Consumers spend money with brands that mirror their values and create the lifestyle they wish to present to others. So, using diverse and inclusive influencers will expand your reach into ethnic minorities. With a spending power of £300bn, brands should be proactively looking to communicate with ethnic minorities. GottaBe! Ethnic previously discussed the power of ethnic influencers for brands, discover it here.
Top 10 UK based Diversity and Inclusion Influencers
Stephanie Yeboah is an award-winning blogger content creator, author, advocate, and journalist. Based in South London Stephanie has been active on social media for 12 years, creating content surrounding plus-size fashion, beauty, travel, and lifestyle for her 232k Instagram followers.
As a Black American living in the UK, Aja Barber is an activist, body positivity influencer, and author. With 248 thousand followers on Instagram, Barber uses #CollectiveForChange to discuss world topics with her followers. She raises awareness on all topics including racial diversity and inclusion.
Harnaam Kaur is a positive influencer who has PCOS, she raises awareness of the condition and embraces the effects it has on her body. She is a motivational speaker who stands up for many causes, breaking down barriers especially within the South Asian community.
As an author of 5 cookbooks, Chetna Makan has over 190k Instagram followers. She also writes a regular column for Waitrose, is a resident for food52, and has a YouTube channel Food with Chetna where she shares her recipes to her 199k subscribers. Indian-born Chetna reached the semi-finals of the Great British Bake Off in 2014 and has since continued to share her traditional Indian and British recipes with her followers on social media. GottaBe! have previously worked with Chetna for Shan Foods for an ethnic campaign.
Yomi Adegoke is a journalist/ columnist who writes about race, feminism, popular culture and how they intersect, as well as class and politics. Her work is published in British Vogue, The Guardian, and The i Paper. Yomi Adegoke was mentioned in Forbes30under30 and has co-authored many books including ‘Slay in your lane’. With over 28.4k Instagram followers Adegoke is an excellent role model across communities.

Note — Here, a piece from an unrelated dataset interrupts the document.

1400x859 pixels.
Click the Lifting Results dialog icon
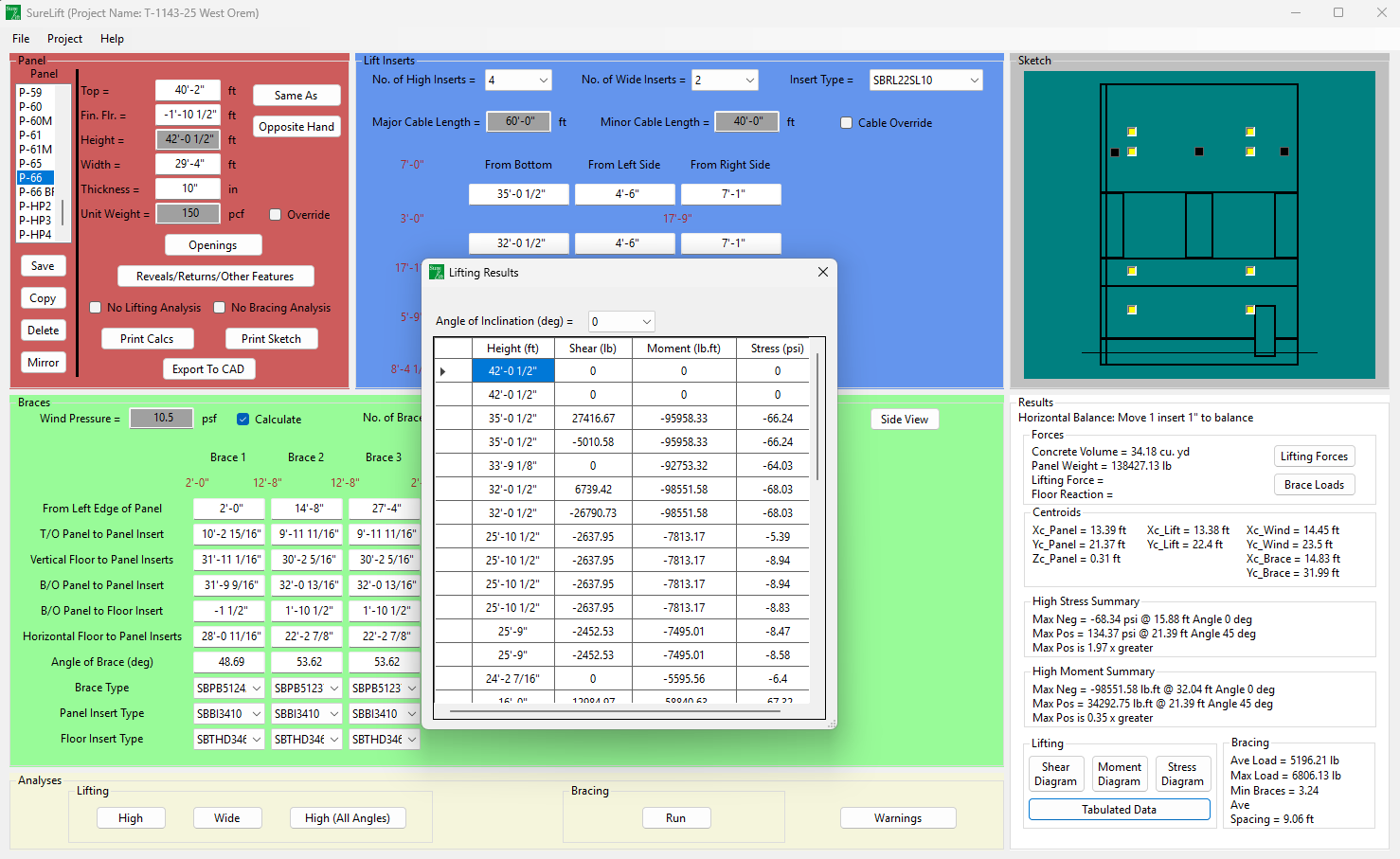[x=437, y=272]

The French Moroccan Illustrator lives in London and creates diverse and inclusive prints which represent everyone. Sakina is an equal rights activist and promotes diversity and inclusivity on her social media platforms, she currently has 19.9k followers on Instagram.

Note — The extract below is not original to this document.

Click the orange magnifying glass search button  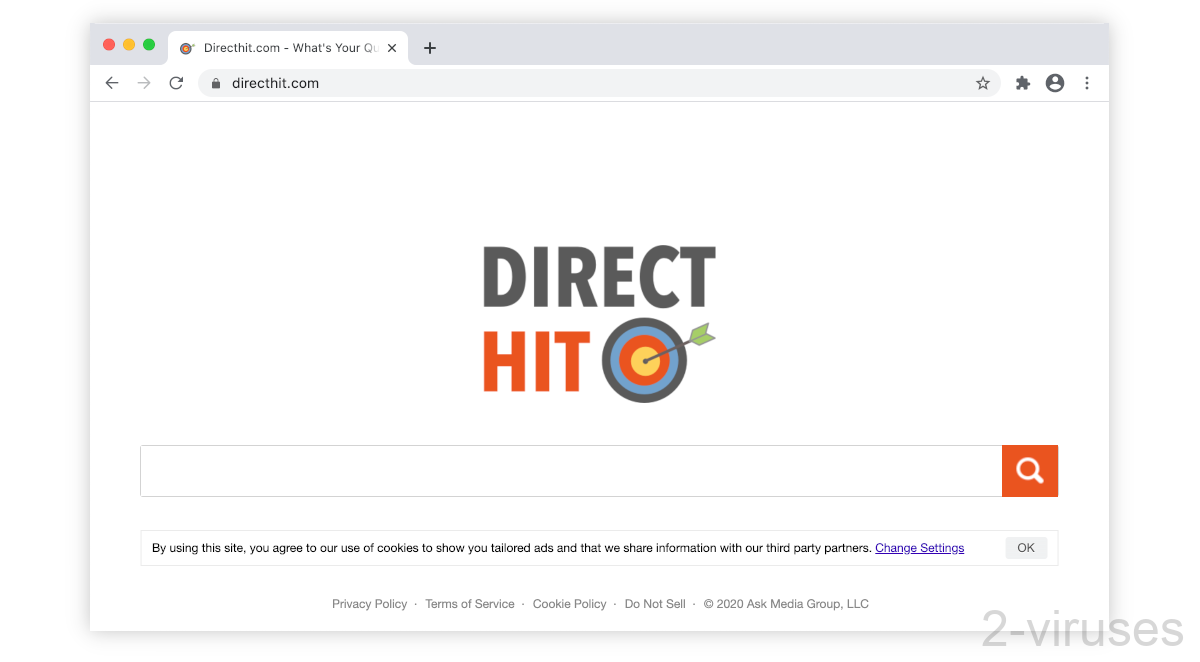pos(1030,470)
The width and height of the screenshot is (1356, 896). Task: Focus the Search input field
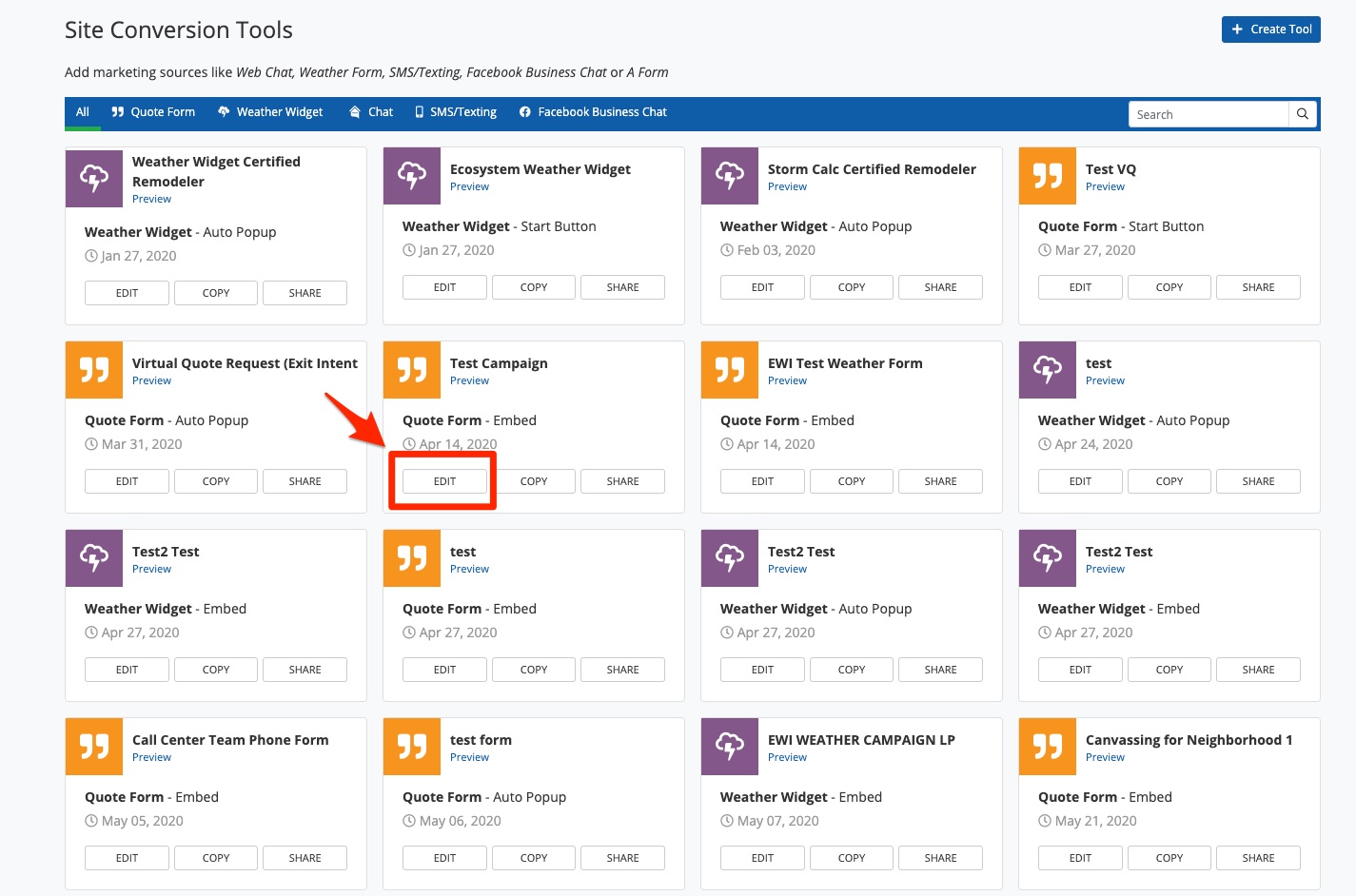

With 179k Instagram flowers Zara is a lifestyle, fashion, and beauty blogger and Mum of twins. She is a Muslim influencer living in London and shares content that is relatable to her followers. Alongside Zara’s Instagram page, she also writes a blog that gives her followers a deeper insight into the topics she discusses. GottaBe! worked with Zara to create posts and reels for Shan Foods.

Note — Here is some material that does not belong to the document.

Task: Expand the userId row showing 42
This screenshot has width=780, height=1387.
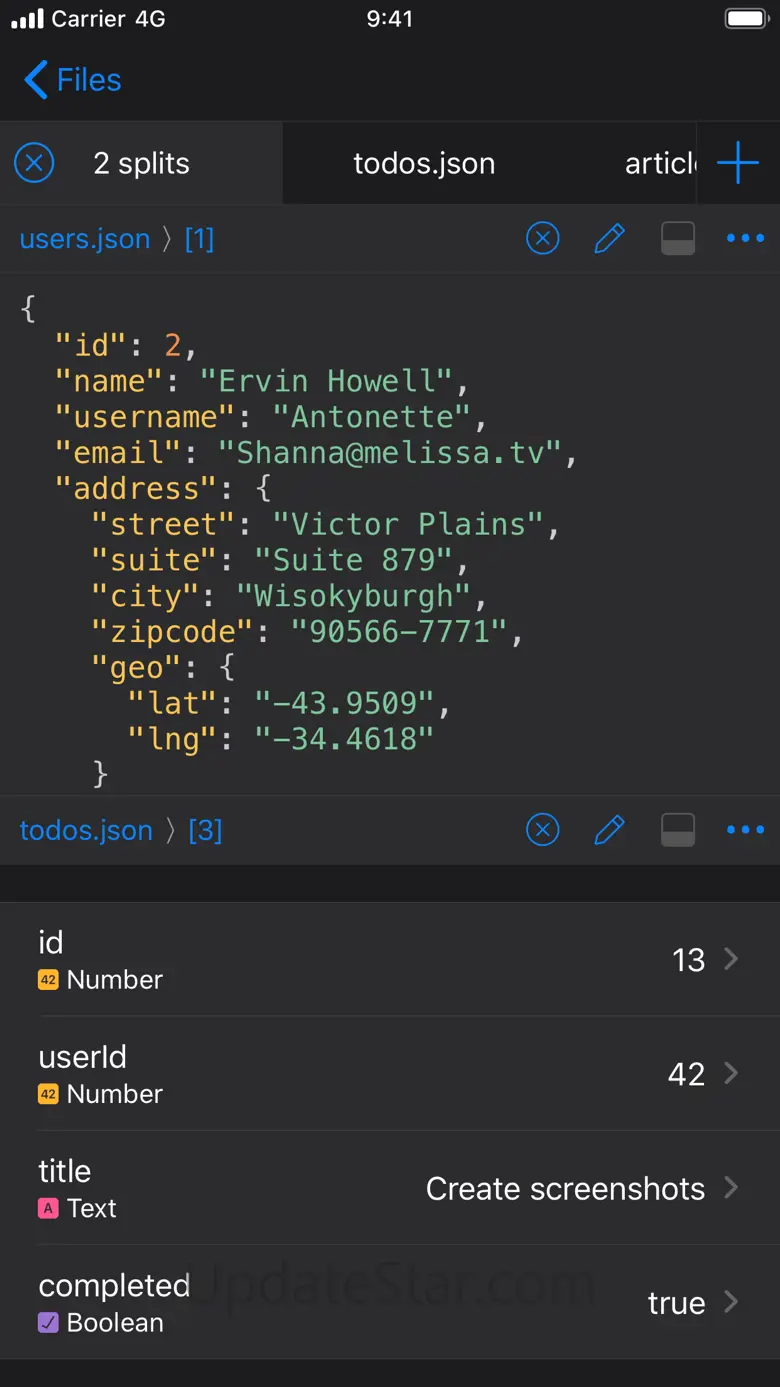Action: pyautogui.click(x=731, y=1074)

South Asian influencer Atia is based in London and shares design and colour inspiration with her 28.8k Instagram followers. Proving you can still experiment with fashion whilst staying true to religion.
Alexandra Wilson or the Essex Barrister as she is known on Instagram is an author, barrister, and founder of ‘black women in law’. With over 16k Instagram followers Alexandra is proud to support ethnic groups within Law. Wilson uses her platform to raise funds for the Ocaat (One Case at A Time) Fund, a legal fund that looks to combat racial injustice.
Founder of Dope Black Dads and Belovd Agency, Marvyn Harrison works tirelessly to raise awareness of race, identity, and inclusivity. He recently received the BBC Radio 1Xtra Future Figures 2021 award for ‘Making Black History Now’. With a combined reach of over 25k followers across his Instagram platforms, Harrison has a loyal following across ethnic communities.
How to choose the right influencer for your brand?
Whilst it may seem that influencers with a high number of followers would be more desirable for a campaign, it can be the opposite. It has been proven that micro-influencers (those with 10k-100k followers) perform better as their engagement level is higher than that of a macro or mega influencer. When influencers grow in popularity it is easy for them to lose their authenticity as more brands look to work with them and it is the authenticity of the influencer that makes their followers so loyal.
It is important to support ethnic influencers to give them the recognition they deserve because they are effective at reaching ethnic audiences. Send us your favourite diverse and inclusive influencers so we can continue to showcase the talent within the multicultural communities across the UK.
GottaBe! Ethnic can help you to connect with ethnic influencers so you can reach new audiences through influencer marketing. Head over to our sister site to find out more about the power of influencer marketing. Contact us to find out how your brand can best represent a multicultural audience on social media.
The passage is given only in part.